Let’s talk about sex

At what age will it be ok for your child to have a relationship? Chances are, they’ll think it should be younger than you do. You won’t always like their choice of boyfriend or girlfriend. There’ll be arguments over whether they’re allowed to spend time in their bedroom together with the door shut. You’ll worry about what they’re doing, and if they’re careful while they’re doing it.
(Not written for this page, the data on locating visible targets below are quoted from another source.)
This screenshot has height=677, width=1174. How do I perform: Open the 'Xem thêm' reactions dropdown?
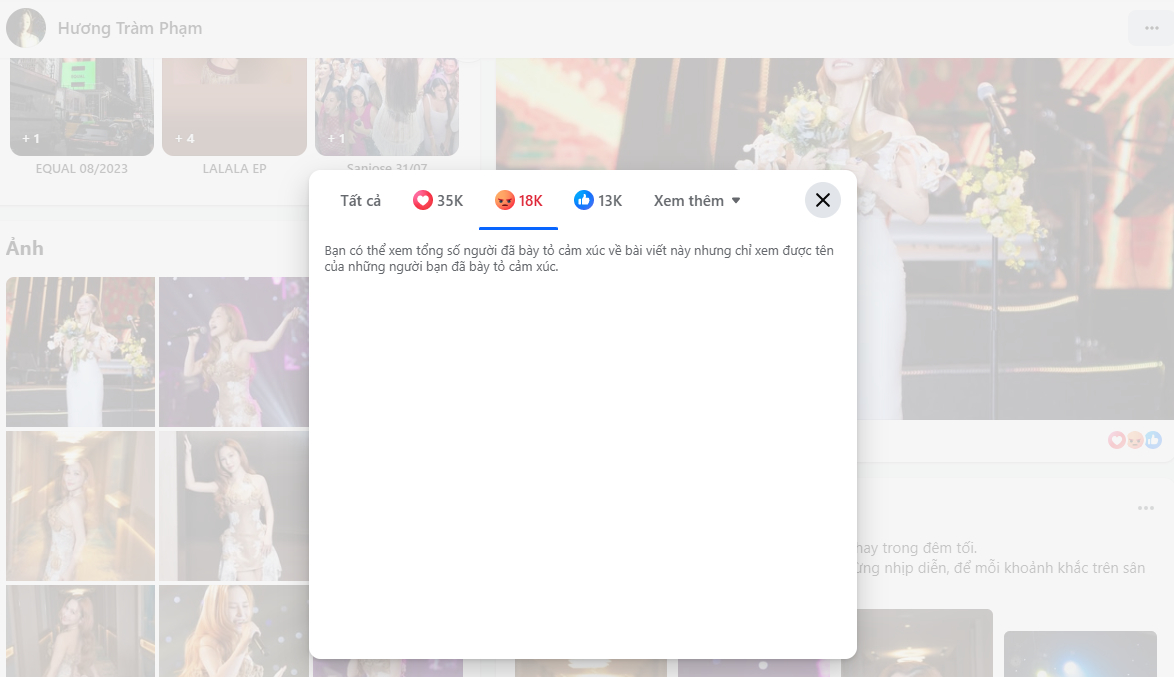click(689, 200)
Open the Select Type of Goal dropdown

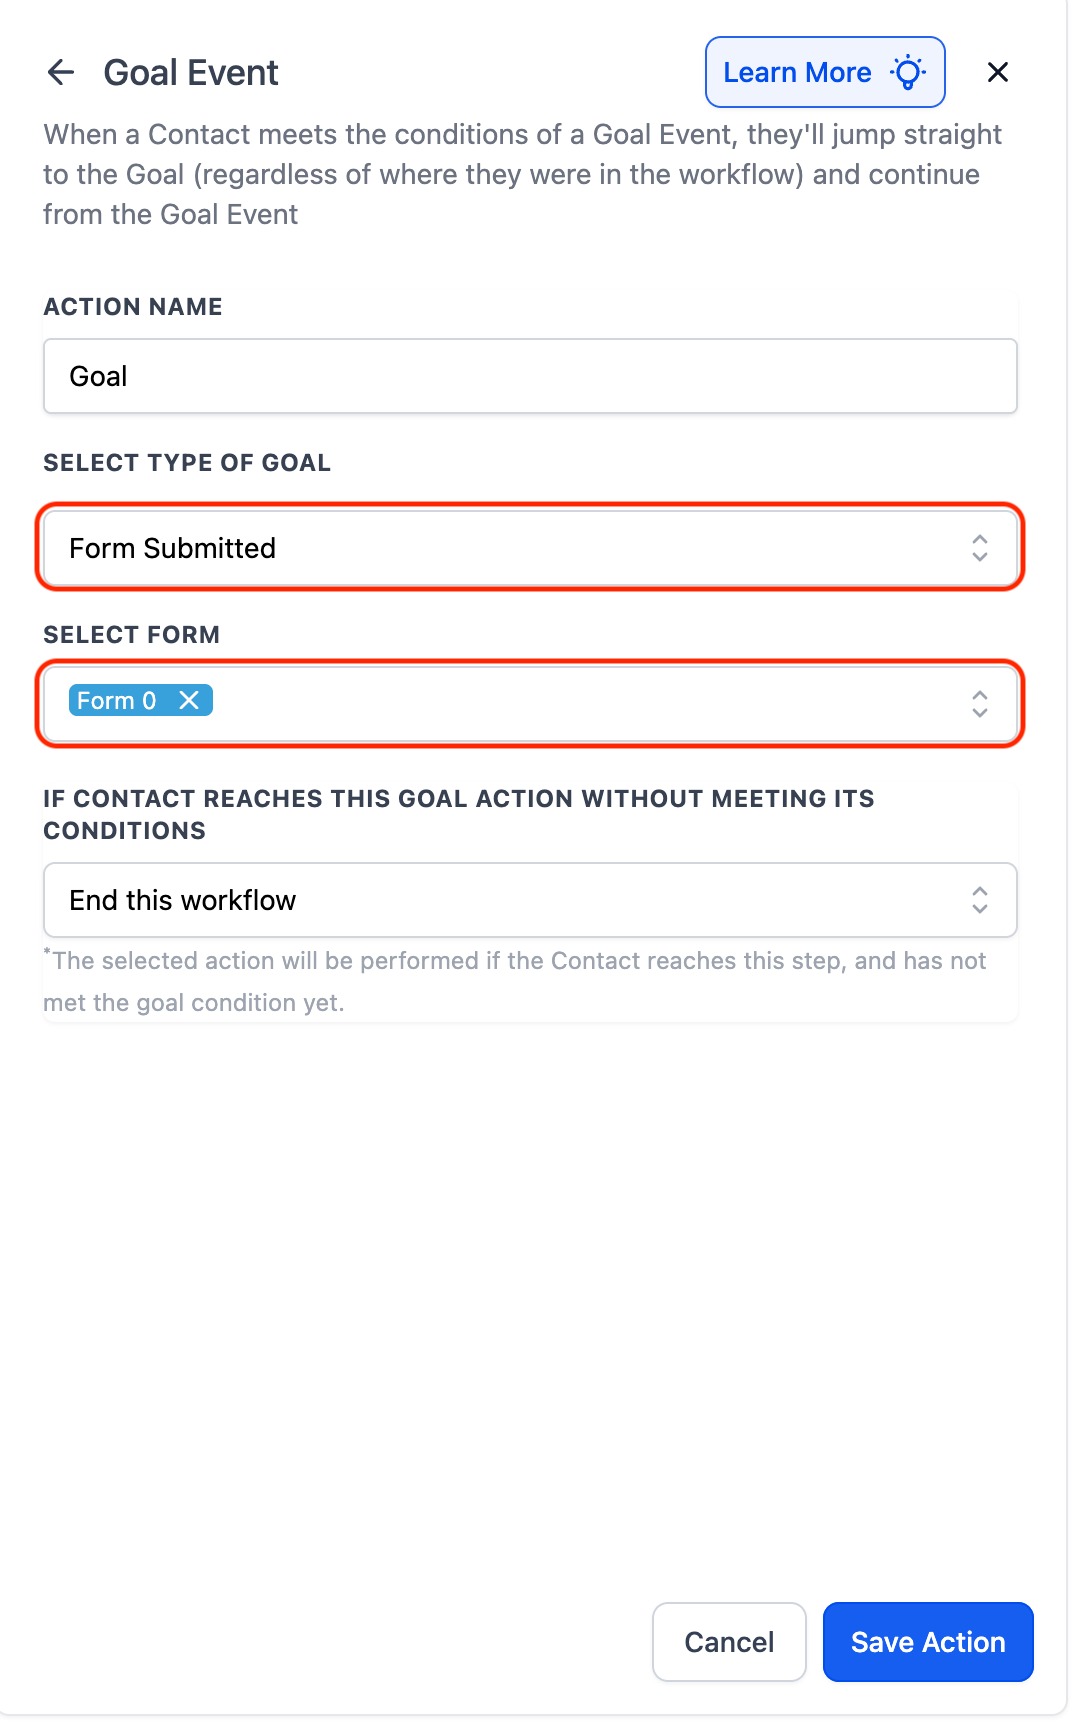click(530, 548)
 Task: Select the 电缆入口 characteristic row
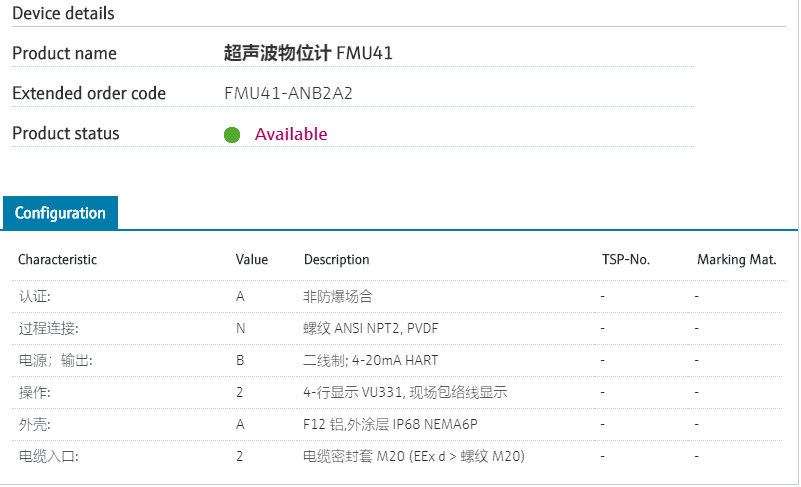click(x=48, y=456)
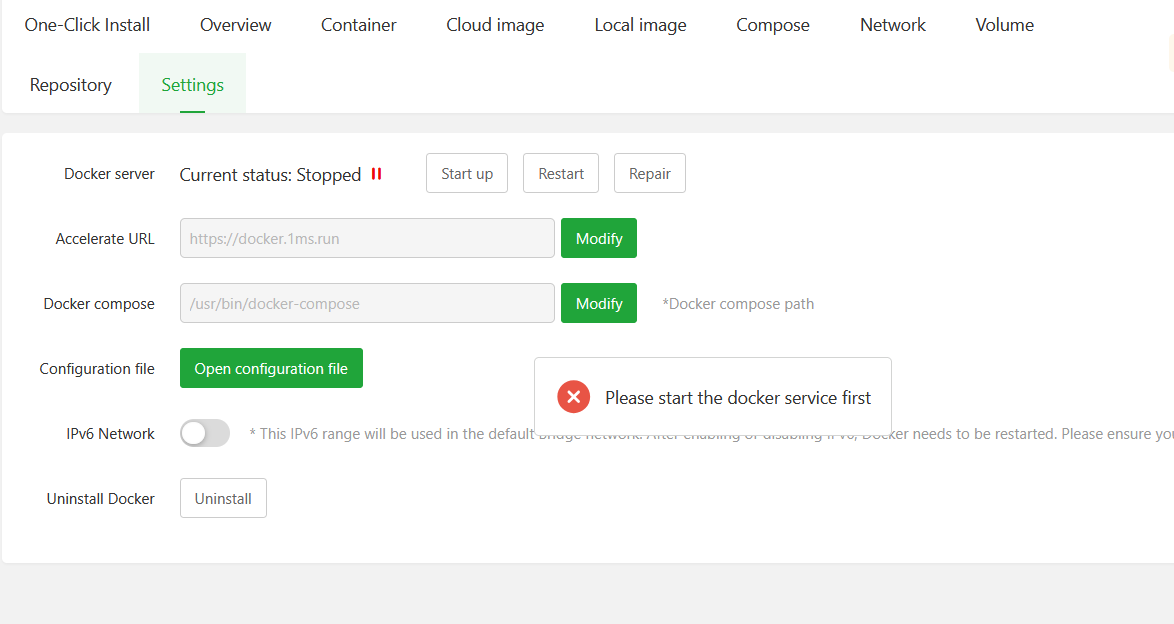Open the Repository tab
Viewport: 1174px width, 624px height.
pyautogui.click(x=71, y=85)
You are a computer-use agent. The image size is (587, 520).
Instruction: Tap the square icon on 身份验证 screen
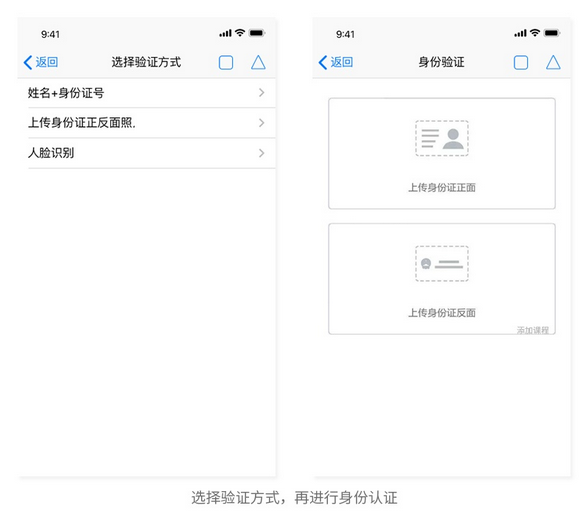click(x=521, y=63)
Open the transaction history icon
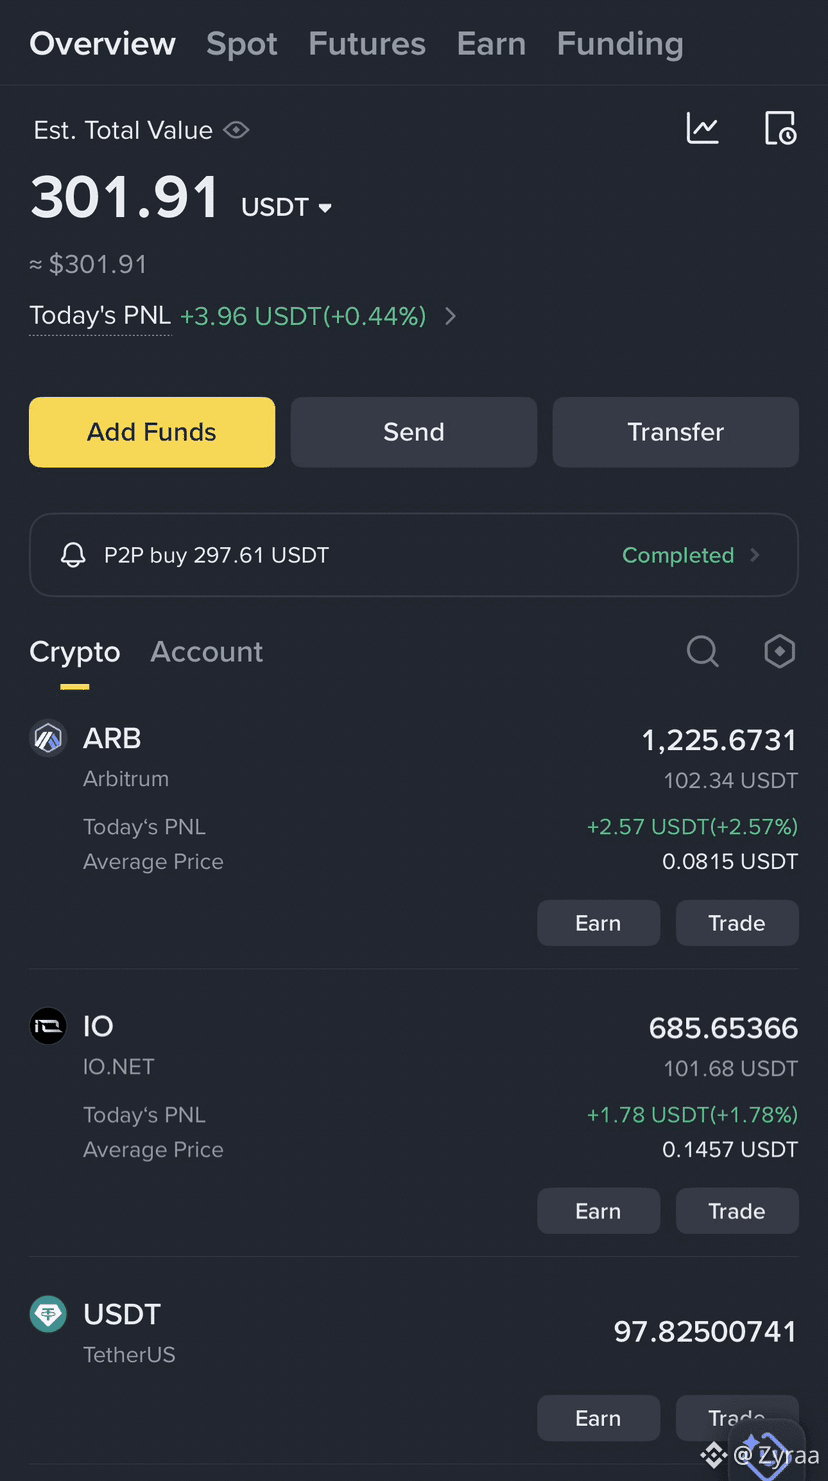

You know you have to talk to them about issues like consent and not feeling pressured to do anything that feels wrong. Not to mention sexually-transmitted diseases and pregnancy. When they’re younger, you can stick to the facts. Now emotions and hormones are part of the picture.

It doesn’t stop there…

There will never come a day when you magically stop worrying about your kids. My son is 25. He has a job, a flat, a car. He is completely independent. I imagine what would happen if he suddenly found himself out of work or had a traffic accident. What if he gets sick, but doesn’t tell me? Or meets people he thinks are great, but they end up getting him into drugs or gambling?

These fears are totally unfounded. There’s nothing to suggest any of this is likely to happen. It doesn’t matter. Your kids are your kids, and you’re desperate to protect them – no matter how old they are.